- Task prompt -
Set down all of the lines below exactly as they are given.

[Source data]

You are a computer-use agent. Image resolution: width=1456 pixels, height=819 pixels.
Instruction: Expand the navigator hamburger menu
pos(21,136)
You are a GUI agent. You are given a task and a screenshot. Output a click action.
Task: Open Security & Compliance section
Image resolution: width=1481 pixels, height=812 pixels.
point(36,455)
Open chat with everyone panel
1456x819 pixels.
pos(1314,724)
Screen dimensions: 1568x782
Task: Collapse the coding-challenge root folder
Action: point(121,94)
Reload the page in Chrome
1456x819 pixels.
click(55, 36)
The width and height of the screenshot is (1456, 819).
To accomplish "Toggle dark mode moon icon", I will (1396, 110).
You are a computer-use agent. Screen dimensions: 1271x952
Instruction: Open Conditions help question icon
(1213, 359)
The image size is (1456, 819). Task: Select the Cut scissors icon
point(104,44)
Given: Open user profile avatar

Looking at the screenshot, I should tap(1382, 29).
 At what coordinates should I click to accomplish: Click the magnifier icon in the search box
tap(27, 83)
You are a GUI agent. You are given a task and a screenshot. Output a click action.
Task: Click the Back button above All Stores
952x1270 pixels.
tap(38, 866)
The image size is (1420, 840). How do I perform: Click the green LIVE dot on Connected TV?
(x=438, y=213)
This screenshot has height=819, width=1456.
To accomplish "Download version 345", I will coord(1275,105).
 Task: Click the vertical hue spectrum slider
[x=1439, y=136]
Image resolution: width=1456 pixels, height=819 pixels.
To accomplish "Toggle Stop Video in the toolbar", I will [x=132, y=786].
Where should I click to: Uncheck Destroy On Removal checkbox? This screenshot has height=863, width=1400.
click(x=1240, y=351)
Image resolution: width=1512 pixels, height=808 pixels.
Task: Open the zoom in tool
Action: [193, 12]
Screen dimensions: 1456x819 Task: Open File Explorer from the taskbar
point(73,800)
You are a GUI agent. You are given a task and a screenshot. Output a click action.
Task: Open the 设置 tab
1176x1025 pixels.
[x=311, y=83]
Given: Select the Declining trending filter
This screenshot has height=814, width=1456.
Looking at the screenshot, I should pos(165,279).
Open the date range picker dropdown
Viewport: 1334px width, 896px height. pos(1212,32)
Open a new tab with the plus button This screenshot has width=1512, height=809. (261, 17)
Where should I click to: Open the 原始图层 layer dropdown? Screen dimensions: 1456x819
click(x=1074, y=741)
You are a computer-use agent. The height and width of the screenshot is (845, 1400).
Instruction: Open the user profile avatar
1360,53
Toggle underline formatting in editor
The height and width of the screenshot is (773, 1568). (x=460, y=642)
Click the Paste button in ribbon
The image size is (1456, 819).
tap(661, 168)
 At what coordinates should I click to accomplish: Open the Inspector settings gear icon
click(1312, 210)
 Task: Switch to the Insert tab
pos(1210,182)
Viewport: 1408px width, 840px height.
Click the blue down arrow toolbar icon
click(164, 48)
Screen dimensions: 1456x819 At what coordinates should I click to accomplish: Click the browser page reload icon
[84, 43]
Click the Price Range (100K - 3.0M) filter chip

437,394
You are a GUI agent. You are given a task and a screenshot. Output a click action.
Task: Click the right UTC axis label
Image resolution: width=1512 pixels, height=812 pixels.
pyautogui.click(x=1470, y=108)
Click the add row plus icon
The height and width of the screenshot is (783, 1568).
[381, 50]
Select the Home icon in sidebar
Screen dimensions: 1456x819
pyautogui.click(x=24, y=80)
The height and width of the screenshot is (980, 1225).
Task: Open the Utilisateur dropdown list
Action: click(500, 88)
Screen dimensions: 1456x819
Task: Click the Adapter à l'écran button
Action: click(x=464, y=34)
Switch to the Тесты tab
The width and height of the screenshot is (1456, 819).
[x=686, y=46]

- Expected answer -
You are a computer-use agent. Image resolution: width=1456 pixels, height=819 pixels.
Instruction: Expand the navigator hamburger menu
pos(21,136)
You are a GUI agent. You are given a task and a screenshot. Output a click action.
Task: Open Security & Compliance section
Image resolution: width=1481 pixels, height=812 pixels.
point(36,455)
Open chat with everyone panel
1456x819 pixels.
pos(1314,724)
Screen dimensions: 1568x782
Task: Collapse the coding-challenge root folder
Action: point(121,94)
Reload the page in Chrome
1456x819 pixels.
click(55, 36)
The width and height of the screenshot is (1456, 819).
To accomplish "Toggle dark mode moon icon", I will (1396, 110).
You are a computer-use agent. Screen dimensions: 1271x952
Instruction: Open Conditions help question icon
(1213, 359)
The image size is (1456, 819). Task: Select the Cut scissors icon
point(104,44)
Given: Open user profile avatar

Looking at the screenshot, I should tap(1382, 29).
 At what coordinates should I click to accomplish: Click the magnifier icon in the search box
tap(27, 83)
You are a GUI agent. You are given a task and a screenshot. Output a click action.
Task: Click the Back button above All Stores
952x1270 pixels.
tap(38, 866)
The image size is (1420, 840). How do I perform: Click the green LIVE dot on Connected TV?
(x=438, y=213)
This screenshot has height=819, width=1456.
To accomplish "Download version 345", I will coord(1275,105).
 Task: Click the vertical hue spectrum slider
[x=1439, y=136]
Image resolution: width=1456 pixels, height=819 pixels.
To accomplish "Toggle Stop Video in the toolbar", I will [x=132, y=786].
Where should I click to: Uncheck Destroy On Removal checkbox? This screenshot has height=863, width=1400.
click(x=1240, y=351)
Image resolution: width=1512 pixels, height=808 pixels.
Task: Open the zoom in tool
Action: [193, 12]
Screen dimensions: 1456x819 Task: Open File Explorer from the taskbar
point(73,800)
You are a GUI agent. You are given a task and a screenshot. Output a click action.
Task: Open the 设置 tab
1176x1025 pixels.
[x=311, y=83]
Given: Select the Declining trending filter
This screenshot has height=814, width=1456.
Looking at the screenshot, I should pos(165,279).
Open the date range picker dropdown
Viewport: 1334px width, 896px height. pos(1212,32)
Open a new tab with the plus button This screenshot has width=1512, height=809. (261, 17)
Where should I click to: Open the 原始图层 layer dropdown? Screen dimensions: 1456x819
click(x=1074, y=741)
You are a computer-use agent. The height and width of the screenshot is (845, 1400).
Instruction: Open the user profile avatar
1360,53
Toggle underline formatting in editor
The height and width of the screenshot is (773, 1568). (x=460, y=642)
Click the Paste button in ribbon
The image size is (1456, 819).
tap(661, 168)
 At what coordinates should I click to accomplish: Open the Inspector settings gear icon
click(1312, 210)
 Task: Switch to the Insert tab
pos(1210,182)
Viewport: 1408px width, 840px height.
Click the blue down arrow toolbar icon
click(164, 48)
Screen dimensions: 1456x819 At what coordinates should I click to accomplish: Click the browser page reload icon
[84, 43]
Click the Price Range (100K - 3.0M) filter chip

437,394
You are a GUI agent. You are given a task and a screenshot. Output a click action.
Task: Click the right UTC axis label
Image resolution: width=1512 pixels, height=812 pixels.
pyautogui.click(x=1470, y=108)
Click the add row plus icon
The height and width of the screenshot is (783, 1568).
[381, 50]
Select the Home icon in sidebar
Screen dimensions: 1456x819
pyautogui.click(x=24, y=80)
The height and width of the screenshot is (980, 1225).
Task: Open the Utilisateur dropdown list
Action: click(500, 88)
Screen dimensions: 1456x819
Task: Click the Adapter à l'écran button
Action: click(x=464, y=34)
Switch to the Тесты tab
The width and height of the screenshot is (1456, 819).
[x=686, y=46]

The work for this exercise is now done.